速度を落として熱海と三島の両駅を通過するダイヤなら毎時交互停車化を
東海道・山陽新幹線の東京毎時03分発、東京着同42分着列車は、「岡山ひかり」「静岡ひかり」(ここでは以下、「静岡ひかり」)とも呼ばれ、静岡と浜松に停車することと、新大阪-岡山は各駅停車になるのが特徴です。
「静岡ひかり」のもう一つの特徴として、新横浜-静岡において無停車のタイプ、熱海または三島のどちらかに停車するタイプ、計3種類があります。
1日15.5往復の設定で、①無停車タイプ(熱海と三島の両駅を通過)は6.5往復、②熱海停車3往復、③三島停車6往復となっています。
熱海と三島の両駅に停車するタイプはありません。
今回は、「静岡ひかり」における新横浜-静岡の停車駅3パターンについて考えてみたいと思います。
熱海と三島の状況
ここで、熱海と三島の状況を見てみます。
熱海市の人口は34,173人、三島市は104,971人です。(2023年7月末現在の住民基本台帳人口)
熱海は伊東線から伊豆急行線へ、三島は伊豆箱根鉄道駿豆線が接続しています。
統計情報リサーチによる2021年の、駅別乗降客数はJR東海の三島駅で41,703人、JR東海の熱海駅5,718人、JR東日本の熱海駅15,210人で、熱海駅の合計としては20,928人です。
参考までに、熱海、三島近辺の東海道新幹線停車駅の乗降客数(在来線を含みます)は、新富士5,048人、静岡85,178人、掛川15,730人、浜松49,939人、豊橋68,682人、三河安城9,130人、小田原駅65,625人(JR東海13,365人、JR東日本52,260人)の状況です。
現「ひかり」の熱海3往復、三島6往復は停車割合としては妥当
上記の乗降客数、人口数値を見る限り、現在の「静岡ひかり」の熱海3往復、三島6往復の停車振り分けの割合本数は適当と考えます。
とくに三島の乗降客数は浜松に次ぐものであり、浜松に近い停車駅配慮をしてもよいのではないかと思われます。
熱海、三島停車の「ひかり」が増えないのは、小田原、豊橋への配慮?
熱海と三島の乗降客数よりも、小田原と豊橋の乗降客数の方が多い状況があります。
小田原と豊橋停車の「ひかり」は、毎時東京33分発、同12分発列車の「新大阪ひかり」(「岐阜真島・米原ひかり」という人もいますが)で停車駅を分け合っています。
小田原停車の「ひかり」は下り8本、上り7本で、豊橋は下り7本、豊橋9本の状況です。

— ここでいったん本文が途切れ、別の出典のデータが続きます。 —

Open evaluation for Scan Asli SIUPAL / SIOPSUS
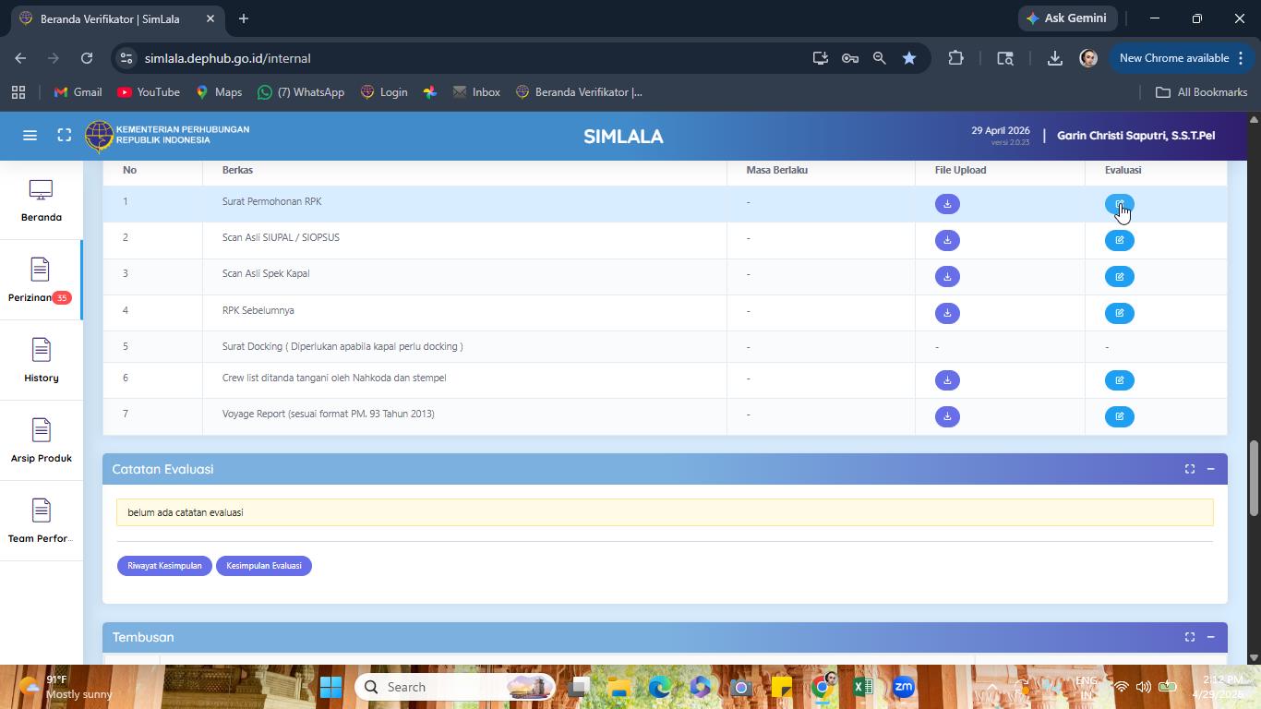1261x709 pixels. 1119,240
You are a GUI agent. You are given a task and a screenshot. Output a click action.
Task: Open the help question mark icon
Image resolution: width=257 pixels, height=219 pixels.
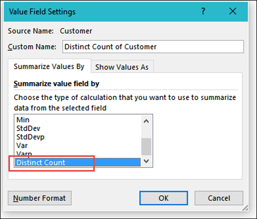(x=203, y=12)
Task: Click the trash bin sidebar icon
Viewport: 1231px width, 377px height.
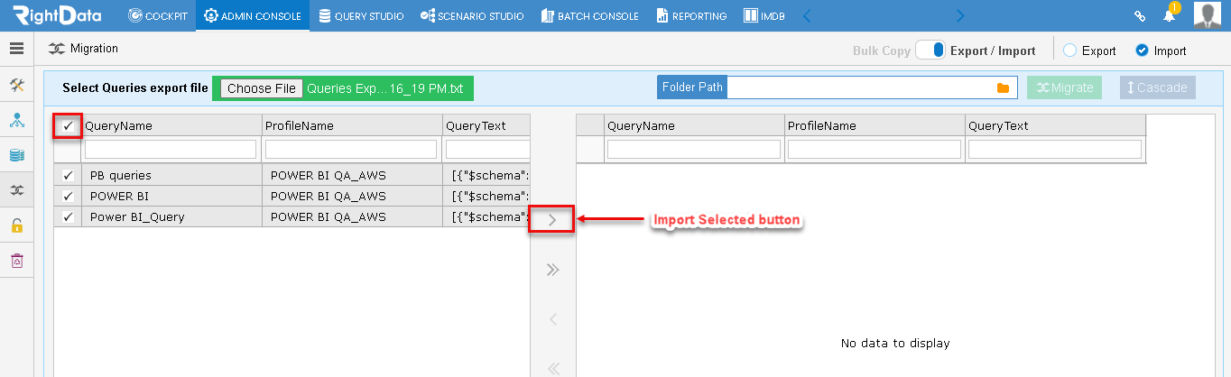Action: click(16, 261)
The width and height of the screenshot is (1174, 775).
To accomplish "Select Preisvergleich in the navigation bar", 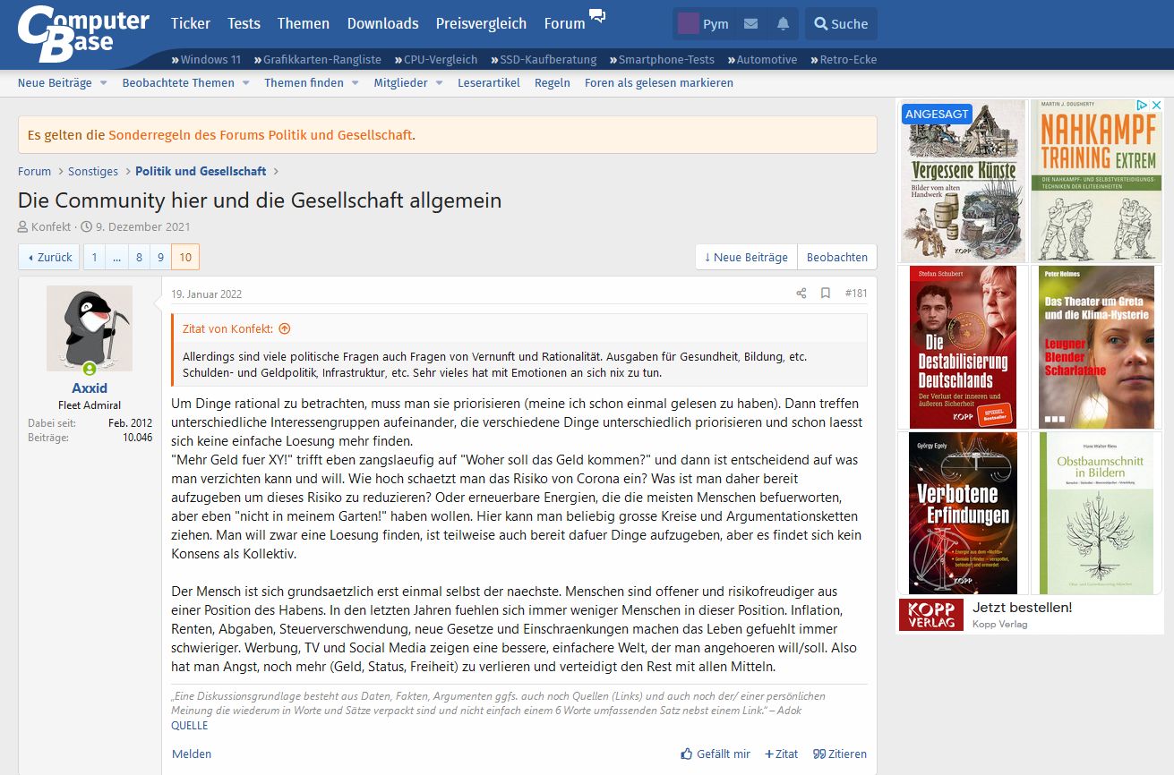I will tap(481, 24).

JR東海としては、熱海、三島通過の「静岡ひかり」を、両駅に振り分けることは理論上は可能ながらも、それよりも利用の多い小田原、豊橋を超える「ひかり」の停車は、乗降実績から見てバランスを欠くとの意識があるとも思えます。
小田原または豊橋停車の「新大阪ひかり」は、ダイヤ上、早朝、夜間を除き両駅に停車することはできません。
「静岡ひかり」は熱海5.5往復、三島10往復停車化を
奇妙なのは「静岡ひかり」の新横浜-静岡間で、①無停車型と、②熱海停車型、③三島停車型、いずれも所要41分であることです。
すなわち①無停車型であっても、静岡に5分早く着くダイヤではないのであり、その分は速度を落として時間調整していることになります。
わざわざ低速運転して時間調整するくらいなら、熱海か三島のどちらかに停車してもよいのにと思われます。
小田原、豊橋のバランス配慮は分かりますが、徐行運転の時間調整ならば、熱海に5.5往復、三島に10往復が適当と考えますが、いかがでしょうか。